Steps launching ND from the “Run Tool/Visualiser” menu

  1. Click on “Run Tool/Visualizer” in the left hand menu to open the Tool menu.
     

     
  2. Select Nucleosome Dynamics and click on “ANALYSE MNASE-SEQ DATA”
     

     
  3. This sends you to the Nucleosome Dynamics Workflow where you can select the project and the analysis you want to perform (NucleR, Nucleosome Dynamics, Nucleosome Free Regions, Nucleosome Periodicity, TSS classification and Stiffness).
     

     
  4. Then, for each tool you select, you will need to indicate the files you want to analyse.
     

     
  5. Finally, you can select the parameters you want to apply. You can either keep the default parameters, or enter new ones.
     

     
  6. Once you have selected the different analysis you want to perform, click on compute.
  7. This sends you back to your User Workspace where a new folder is created in which all the results of the analysis will be stored. (For a description of each output files, see at the end of the tutorial or go to :
     
    http://vre.multiscalegenomics.eu/tools/nucldynwf_pmes/help/outputs.php
     

     

Visualize your results

Once the analysis is complete, you can choose to download the Output files or to visualize them in JBrowse, the genome Browser integrated in the VRE. Nucleosome Dynamics also runs a whole genome analysis and provides some statistics displayed as tables and graphs that can be downloaded or visualised in the VRE.

Steps

  1. To visualize the results in JBrowse, first select the output files that you want to visualize. Then, scroll down to the section “Manage your files”, select visualization and click on “view in JBrowse”.
     

     

     
  2. A new tab will open with JBrowse where your files appear in the left hand menu in the section “Your data”. Each of those files will be represented as a track in the browser. Tick the box corresponding to the track(s) that you want to visualize in the browser.
     

     
    For a more detailed description of the track, click on the track name and select “About this track”
     

     

     
  3. To access the genome wide statistical analysis, go back to your Workspace and click on the “view icon” of the folder containing all the output files. Click on View Results.
     

     
  4. This opens a new page displaying a table with the statistics per gene as well as a series of tables and graphs from the Genome wide statistics analysis.
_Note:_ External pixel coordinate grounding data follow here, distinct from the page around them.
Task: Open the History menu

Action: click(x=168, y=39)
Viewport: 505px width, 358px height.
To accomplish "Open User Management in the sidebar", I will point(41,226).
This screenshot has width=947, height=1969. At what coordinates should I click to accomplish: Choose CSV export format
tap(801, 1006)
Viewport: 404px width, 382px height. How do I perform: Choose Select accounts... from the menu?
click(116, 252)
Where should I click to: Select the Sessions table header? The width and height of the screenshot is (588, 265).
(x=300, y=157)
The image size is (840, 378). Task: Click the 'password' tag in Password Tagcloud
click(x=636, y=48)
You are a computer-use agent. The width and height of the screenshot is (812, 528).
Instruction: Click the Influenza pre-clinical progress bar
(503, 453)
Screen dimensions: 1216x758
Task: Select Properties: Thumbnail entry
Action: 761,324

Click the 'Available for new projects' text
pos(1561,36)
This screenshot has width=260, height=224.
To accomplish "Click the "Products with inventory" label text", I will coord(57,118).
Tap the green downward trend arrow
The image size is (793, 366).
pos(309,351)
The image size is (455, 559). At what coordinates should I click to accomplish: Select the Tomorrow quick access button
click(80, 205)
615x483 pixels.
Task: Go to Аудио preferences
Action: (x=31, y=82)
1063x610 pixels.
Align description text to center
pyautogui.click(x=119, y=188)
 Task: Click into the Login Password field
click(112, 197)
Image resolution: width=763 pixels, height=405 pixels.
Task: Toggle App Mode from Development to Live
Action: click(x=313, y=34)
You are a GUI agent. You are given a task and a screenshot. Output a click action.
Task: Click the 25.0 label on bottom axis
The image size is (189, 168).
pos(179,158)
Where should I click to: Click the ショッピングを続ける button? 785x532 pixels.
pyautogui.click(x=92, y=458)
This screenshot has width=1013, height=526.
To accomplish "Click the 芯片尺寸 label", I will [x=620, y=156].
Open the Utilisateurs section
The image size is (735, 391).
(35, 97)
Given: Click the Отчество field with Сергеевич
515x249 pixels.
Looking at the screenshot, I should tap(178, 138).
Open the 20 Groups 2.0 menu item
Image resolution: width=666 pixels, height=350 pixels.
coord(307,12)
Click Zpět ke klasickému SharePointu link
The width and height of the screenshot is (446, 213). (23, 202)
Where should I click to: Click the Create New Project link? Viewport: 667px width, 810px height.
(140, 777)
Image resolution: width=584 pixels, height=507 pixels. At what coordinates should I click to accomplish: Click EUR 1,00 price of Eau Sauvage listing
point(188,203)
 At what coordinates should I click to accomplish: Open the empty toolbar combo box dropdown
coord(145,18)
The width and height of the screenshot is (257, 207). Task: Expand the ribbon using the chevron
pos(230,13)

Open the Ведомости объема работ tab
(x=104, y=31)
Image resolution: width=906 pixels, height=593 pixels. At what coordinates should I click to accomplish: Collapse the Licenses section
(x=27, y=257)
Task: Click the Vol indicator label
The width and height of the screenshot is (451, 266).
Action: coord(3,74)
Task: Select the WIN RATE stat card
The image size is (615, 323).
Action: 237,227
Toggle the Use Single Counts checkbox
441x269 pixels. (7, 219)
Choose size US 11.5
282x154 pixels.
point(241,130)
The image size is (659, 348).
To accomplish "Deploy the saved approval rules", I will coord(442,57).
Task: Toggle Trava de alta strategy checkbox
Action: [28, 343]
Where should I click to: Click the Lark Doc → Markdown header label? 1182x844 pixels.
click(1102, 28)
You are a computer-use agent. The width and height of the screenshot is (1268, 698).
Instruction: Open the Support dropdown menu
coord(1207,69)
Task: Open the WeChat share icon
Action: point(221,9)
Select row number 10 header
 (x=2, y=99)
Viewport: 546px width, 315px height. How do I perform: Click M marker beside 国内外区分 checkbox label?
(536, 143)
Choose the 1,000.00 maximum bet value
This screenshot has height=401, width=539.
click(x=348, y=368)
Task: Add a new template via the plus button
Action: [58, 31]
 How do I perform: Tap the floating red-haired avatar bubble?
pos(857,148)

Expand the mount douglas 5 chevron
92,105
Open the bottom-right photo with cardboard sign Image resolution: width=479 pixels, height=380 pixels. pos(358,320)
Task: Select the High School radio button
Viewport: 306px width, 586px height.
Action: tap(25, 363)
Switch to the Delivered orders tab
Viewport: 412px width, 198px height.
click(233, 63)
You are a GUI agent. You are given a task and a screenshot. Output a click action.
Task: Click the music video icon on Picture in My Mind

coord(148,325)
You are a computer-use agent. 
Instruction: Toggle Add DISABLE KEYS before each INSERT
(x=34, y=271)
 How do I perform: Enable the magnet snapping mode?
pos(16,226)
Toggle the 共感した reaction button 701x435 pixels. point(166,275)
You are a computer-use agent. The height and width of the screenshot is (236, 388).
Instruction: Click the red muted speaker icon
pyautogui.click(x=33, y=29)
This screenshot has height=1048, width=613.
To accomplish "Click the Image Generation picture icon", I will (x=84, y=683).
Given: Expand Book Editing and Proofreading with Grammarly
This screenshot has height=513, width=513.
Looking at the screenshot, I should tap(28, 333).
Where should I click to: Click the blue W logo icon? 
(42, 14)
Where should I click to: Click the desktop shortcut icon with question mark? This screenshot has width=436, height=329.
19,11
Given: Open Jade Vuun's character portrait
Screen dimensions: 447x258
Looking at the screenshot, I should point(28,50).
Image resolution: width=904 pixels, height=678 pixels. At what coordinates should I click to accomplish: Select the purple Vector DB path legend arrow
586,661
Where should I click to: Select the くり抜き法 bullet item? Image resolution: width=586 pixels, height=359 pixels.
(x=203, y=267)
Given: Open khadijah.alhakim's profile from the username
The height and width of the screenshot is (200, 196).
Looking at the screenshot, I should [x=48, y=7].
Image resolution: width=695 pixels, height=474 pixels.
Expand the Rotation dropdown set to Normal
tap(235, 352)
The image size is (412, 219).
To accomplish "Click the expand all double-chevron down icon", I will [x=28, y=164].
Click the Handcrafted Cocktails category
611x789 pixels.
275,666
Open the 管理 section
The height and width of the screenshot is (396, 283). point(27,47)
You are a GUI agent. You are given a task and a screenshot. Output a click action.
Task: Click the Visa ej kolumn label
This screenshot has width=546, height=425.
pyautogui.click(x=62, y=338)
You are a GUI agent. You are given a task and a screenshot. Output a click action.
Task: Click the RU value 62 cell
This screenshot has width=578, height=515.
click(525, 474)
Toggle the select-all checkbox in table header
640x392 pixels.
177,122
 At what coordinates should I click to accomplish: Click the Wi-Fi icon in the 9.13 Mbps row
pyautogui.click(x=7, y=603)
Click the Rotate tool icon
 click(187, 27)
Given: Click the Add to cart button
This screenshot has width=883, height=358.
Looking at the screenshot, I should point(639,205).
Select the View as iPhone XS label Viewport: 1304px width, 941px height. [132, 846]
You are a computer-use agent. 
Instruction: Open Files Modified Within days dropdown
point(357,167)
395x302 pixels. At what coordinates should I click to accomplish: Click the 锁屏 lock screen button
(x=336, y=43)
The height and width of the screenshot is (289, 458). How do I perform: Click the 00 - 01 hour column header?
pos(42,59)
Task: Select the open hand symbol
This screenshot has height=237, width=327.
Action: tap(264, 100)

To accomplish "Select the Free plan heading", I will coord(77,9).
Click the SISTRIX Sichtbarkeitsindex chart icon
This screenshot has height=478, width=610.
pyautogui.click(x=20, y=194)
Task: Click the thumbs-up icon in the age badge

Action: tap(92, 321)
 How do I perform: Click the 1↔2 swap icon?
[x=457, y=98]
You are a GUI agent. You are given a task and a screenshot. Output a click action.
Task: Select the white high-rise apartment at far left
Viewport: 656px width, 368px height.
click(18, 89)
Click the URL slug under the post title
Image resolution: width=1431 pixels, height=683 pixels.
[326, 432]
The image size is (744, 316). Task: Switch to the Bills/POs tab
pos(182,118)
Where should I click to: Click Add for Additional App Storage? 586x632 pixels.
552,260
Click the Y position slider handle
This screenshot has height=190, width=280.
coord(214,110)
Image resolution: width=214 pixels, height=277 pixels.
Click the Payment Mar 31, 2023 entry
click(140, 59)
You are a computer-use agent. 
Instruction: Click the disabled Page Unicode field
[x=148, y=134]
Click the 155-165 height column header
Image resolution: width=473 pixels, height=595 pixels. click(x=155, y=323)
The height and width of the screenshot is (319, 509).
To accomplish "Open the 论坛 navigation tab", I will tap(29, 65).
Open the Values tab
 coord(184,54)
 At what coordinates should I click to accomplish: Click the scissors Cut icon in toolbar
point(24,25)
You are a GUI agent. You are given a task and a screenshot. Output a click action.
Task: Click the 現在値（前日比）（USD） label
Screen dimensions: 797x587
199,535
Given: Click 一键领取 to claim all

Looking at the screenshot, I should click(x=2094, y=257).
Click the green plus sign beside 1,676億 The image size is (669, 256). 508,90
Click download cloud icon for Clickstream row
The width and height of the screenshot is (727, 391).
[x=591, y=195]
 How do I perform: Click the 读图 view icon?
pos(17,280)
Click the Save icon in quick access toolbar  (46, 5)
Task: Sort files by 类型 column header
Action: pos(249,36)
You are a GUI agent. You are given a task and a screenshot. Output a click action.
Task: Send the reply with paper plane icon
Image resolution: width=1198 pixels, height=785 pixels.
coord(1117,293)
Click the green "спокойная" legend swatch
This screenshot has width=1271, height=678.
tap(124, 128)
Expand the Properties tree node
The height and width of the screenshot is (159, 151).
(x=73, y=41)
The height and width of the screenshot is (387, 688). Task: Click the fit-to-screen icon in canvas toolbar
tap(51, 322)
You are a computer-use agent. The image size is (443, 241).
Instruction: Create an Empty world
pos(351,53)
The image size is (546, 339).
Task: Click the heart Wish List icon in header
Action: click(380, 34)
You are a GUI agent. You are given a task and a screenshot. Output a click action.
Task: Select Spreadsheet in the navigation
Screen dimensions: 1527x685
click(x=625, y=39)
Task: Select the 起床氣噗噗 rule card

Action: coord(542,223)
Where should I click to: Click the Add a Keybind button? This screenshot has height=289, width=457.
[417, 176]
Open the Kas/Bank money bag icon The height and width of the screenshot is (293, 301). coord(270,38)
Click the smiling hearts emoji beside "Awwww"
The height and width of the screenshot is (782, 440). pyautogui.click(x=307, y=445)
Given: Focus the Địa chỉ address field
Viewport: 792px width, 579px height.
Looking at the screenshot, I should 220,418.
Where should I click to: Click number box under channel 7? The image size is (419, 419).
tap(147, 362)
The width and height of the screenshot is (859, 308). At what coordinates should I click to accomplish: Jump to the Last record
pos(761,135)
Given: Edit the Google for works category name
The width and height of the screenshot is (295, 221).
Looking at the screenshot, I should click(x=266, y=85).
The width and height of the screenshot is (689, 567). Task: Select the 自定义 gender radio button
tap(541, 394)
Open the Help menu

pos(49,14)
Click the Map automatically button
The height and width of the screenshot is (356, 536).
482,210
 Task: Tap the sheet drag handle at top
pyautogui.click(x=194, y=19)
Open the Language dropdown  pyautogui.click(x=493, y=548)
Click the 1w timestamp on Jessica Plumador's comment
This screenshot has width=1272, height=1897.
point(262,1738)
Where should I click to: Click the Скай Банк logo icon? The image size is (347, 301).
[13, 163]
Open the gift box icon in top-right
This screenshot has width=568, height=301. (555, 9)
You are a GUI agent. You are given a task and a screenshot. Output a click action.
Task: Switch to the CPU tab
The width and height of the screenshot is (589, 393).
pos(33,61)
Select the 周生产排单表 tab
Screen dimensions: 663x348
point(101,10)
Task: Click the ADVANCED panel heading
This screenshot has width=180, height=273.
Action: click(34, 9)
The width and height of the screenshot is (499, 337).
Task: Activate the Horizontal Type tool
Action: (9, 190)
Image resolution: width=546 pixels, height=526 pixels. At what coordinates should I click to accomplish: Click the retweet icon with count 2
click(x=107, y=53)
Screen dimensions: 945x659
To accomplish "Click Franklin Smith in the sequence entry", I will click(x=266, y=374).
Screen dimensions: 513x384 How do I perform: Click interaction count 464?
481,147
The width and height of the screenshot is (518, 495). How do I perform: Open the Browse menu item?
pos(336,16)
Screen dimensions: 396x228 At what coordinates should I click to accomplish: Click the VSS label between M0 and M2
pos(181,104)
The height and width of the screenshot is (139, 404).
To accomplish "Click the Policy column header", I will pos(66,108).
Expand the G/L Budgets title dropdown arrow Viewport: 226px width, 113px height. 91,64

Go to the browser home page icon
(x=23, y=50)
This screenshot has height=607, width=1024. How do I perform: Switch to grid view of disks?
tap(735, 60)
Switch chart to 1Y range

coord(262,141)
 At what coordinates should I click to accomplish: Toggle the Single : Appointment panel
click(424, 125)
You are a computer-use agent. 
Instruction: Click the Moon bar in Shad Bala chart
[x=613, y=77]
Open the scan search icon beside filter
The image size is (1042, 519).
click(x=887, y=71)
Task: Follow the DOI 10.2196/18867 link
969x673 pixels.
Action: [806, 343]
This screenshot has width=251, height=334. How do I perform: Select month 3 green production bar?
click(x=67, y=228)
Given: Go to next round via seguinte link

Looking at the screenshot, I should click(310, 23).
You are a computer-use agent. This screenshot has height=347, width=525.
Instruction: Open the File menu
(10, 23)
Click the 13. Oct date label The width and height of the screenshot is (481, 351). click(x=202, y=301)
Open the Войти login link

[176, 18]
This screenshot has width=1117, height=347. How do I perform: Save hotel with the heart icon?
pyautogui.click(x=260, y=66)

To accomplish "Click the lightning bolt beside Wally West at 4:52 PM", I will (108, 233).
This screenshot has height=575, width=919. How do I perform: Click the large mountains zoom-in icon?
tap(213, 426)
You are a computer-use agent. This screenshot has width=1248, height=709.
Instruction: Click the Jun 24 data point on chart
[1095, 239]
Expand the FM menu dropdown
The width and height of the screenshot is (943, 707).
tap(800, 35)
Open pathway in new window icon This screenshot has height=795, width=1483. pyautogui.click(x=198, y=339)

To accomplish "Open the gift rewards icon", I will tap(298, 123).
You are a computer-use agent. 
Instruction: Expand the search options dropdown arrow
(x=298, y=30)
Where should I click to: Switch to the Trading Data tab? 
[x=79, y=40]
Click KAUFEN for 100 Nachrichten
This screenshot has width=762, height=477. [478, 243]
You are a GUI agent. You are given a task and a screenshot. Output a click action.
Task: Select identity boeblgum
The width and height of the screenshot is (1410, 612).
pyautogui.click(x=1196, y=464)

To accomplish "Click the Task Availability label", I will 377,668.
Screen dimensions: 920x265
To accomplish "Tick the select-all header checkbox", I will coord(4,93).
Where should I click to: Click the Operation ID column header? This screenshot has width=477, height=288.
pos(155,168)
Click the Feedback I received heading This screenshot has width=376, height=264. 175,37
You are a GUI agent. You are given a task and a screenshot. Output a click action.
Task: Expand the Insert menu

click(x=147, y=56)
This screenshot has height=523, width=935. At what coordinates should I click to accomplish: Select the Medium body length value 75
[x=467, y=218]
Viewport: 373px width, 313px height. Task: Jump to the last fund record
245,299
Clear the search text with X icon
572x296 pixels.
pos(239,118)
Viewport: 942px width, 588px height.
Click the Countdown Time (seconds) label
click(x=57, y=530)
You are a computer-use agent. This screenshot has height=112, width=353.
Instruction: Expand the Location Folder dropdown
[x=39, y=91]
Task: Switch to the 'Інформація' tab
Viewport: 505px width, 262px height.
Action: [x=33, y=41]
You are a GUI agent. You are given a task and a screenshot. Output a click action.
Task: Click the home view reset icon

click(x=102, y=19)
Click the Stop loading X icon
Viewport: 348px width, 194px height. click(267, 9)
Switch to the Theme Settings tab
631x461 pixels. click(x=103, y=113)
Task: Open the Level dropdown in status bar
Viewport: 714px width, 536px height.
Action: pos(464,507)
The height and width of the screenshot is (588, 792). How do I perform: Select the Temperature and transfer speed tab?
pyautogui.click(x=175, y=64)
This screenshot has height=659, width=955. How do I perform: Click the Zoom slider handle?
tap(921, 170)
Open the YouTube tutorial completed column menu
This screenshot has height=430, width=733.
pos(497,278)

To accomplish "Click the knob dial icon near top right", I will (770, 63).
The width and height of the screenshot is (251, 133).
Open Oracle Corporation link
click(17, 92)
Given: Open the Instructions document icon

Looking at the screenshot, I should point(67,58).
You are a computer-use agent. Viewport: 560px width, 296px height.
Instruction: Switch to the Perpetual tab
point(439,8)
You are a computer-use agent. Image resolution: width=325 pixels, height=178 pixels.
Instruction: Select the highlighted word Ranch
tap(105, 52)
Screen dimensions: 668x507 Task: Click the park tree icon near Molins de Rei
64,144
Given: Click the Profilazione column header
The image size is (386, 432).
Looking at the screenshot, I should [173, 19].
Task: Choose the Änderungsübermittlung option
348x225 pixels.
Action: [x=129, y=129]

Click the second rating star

All these results can also be downloaded as a compressed archive.
     


 
 

Outputs

NucleR‘s output is a GFF3 file containing all the nucleosome calls.
Nucleosome Dynamics creates a bigWig file containing the -log10 of the p-value of how significant is the difference between both experiments and a GFF3 file containing the movement hotspots represented as color coded boxes
Nucleosome Free Region generates a GFF3 file containing the NFR regions coordinates. NFR are displayed as yellow boxes..
TSS classification output is a GFF3 file that contains all the transcription start sites information, genome wide.
Nucleosome Periodicity analysis returns 2 tracks for each experiment : a bigWig and a GFF3.
The bigwig file is a prediction of the nucleosome coverage along each gene, based on the first and last nucleosome. The GFF3 file displays each gene as a color box according to the “phasing” between the first and last nucleosome.
Stiffness creates a GFF3 output file representing every nucleosome as a box colored depending on its stiffness value approximated from the MNase-seq experiment.